Yang Hui , the application of gene modification animals in disease modeling and disease treatment by gene editing of the Shanghai Institute of Neurology of the Chinese Academy of Sciences is an important tool for studying gene function in development and disease .
CRISPR/Cas9 system is effectively used to build gene knockout and knock-in mice.
however, the genetically modified animals obtained by this method have a serious chimeric phenomenon, in which one part of the individual animal is genetically edited and the other part does not. it takes a long time and a lot of time to knock out mice
the gene that obtains the purification through mating, especially in the mice that obtainmultigene knockout.
because the monkeys had a long reproductive cycle (4-5 years of sexual maturity, half a year of pregnancy), low reproductive capacity (monoletarys), it took longer and cost to obtain genetically modified monkeys with pure mutations through mating methods.

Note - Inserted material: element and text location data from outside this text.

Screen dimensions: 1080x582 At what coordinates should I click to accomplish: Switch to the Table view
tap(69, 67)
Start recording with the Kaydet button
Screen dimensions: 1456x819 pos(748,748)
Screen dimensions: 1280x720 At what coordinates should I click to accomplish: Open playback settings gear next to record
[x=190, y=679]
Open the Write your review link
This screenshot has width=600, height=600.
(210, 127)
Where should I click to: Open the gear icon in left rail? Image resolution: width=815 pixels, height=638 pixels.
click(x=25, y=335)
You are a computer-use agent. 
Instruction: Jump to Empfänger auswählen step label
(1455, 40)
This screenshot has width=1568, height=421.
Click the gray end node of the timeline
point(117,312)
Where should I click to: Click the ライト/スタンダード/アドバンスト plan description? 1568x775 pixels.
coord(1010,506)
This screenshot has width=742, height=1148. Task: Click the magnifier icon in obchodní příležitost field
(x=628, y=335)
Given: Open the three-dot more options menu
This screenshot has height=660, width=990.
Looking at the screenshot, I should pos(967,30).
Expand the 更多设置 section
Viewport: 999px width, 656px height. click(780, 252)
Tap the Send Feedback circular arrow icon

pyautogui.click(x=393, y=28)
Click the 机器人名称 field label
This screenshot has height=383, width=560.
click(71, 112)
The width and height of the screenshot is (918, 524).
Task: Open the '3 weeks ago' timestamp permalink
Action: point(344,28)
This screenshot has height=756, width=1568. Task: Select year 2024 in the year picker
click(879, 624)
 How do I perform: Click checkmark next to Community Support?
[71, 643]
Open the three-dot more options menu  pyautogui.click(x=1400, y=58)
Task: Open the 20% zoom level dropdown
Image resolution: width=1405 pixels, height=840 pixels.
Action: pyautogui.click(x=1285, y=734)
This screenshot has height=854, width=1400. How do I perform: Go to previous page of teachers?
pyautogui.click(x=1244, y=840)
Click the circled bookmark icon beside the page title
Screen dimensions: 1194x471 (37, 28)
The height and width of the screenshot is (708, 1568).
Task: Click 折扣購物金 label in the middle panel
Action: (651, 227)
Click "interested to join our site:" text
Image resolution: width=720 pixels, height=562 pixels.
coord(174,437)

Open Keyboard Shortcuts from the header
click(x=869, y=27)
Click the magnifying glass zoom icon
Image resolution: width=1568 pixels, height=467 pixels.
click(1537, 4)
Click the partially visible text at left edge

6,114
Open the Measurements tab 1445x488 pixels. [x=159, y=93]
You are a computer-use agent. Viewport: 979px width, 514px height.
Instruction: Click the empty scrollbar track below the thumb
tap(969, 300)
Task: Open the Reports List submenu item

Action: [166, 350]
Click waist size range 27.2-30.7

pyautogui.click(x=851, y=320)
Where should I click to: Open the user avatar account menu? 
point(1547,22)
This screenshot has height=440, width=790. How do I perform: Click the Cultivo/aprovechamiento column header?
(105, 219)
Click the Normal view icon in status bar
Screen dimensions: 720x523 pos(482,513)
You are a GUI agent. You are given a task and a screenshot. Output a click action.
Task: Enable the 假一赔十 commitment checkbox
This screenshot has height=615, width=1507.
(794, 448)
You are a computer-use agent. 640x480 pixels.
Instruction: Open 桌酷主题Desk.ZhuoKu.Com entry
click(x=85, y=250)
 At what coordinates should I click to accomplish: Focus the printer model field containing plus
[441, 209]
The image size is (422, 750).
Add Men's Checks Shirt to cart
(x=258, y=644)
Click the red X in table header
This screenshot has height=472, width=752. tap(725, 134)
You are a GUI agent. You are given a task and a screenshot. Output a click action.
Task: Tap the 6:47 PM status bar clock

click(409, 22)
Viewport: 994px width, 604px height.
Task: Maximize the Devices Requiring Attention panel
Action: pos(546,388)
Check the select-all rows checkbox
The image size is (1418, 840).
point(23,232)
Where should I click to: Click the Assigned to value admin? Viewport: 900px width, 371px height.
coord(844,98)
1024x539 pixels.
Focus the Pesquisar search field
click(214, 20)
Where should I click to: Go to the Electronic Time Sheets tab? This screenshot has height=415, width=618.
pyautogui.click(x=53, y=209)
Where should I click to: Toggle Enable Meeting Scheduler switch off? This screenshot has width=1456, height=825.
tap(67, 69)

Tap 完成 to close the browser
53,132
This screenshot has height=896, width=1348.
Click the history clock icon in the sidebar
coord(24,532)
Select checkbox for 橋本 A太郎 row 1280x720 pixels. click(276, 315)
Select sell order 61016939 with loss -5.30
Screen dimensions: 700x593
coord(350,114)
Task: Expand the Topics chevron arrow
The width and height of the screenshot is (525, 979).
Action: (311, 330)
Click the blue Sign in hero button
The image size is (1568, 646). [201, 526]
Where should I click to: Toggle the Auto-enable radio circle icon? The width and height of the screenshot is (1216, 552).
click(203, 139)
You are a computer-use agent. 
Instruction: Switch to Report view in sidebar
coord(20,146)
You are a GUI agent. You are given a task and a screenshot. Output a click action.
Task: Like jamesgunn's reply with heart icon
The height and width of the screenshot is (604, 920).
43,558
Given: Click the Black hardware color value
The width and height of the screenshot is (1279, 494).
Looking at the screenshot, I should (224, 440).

For this reason, by optimizing the CRISPR/Cas9 system, we have successfully obtained single-gene or multigene function in the first generation of mice and monkeys, which can be used directly for phenotype analysis, greatly promoting the establishment of non-human primate models and their research in brain science and brain diseases.
we have also designed a homologous-mediated end joint (HMEJ) strategy that enables precise and efficient gene integration in both divided and non-divided cells.
more important, the method was much more efficient than the HR, NHEJ, and MMEJ-based strategies in mouse and monkey embryos or liver cells and neurons in the body.
, the HMEJ strategy may be of many uses, such as gene editing to obtain animal models and targeted gene therapy.
through these methods, we can effectively obtain a variety of genetically modified monkey models in monkeys.
recently, our target sedation of disease monkey models includes PD, AD, ALS, DMD, RP, AS, etc., and tool monkey models include photogenetic monkeys, various neuron-specific Cre monkeys, and so on.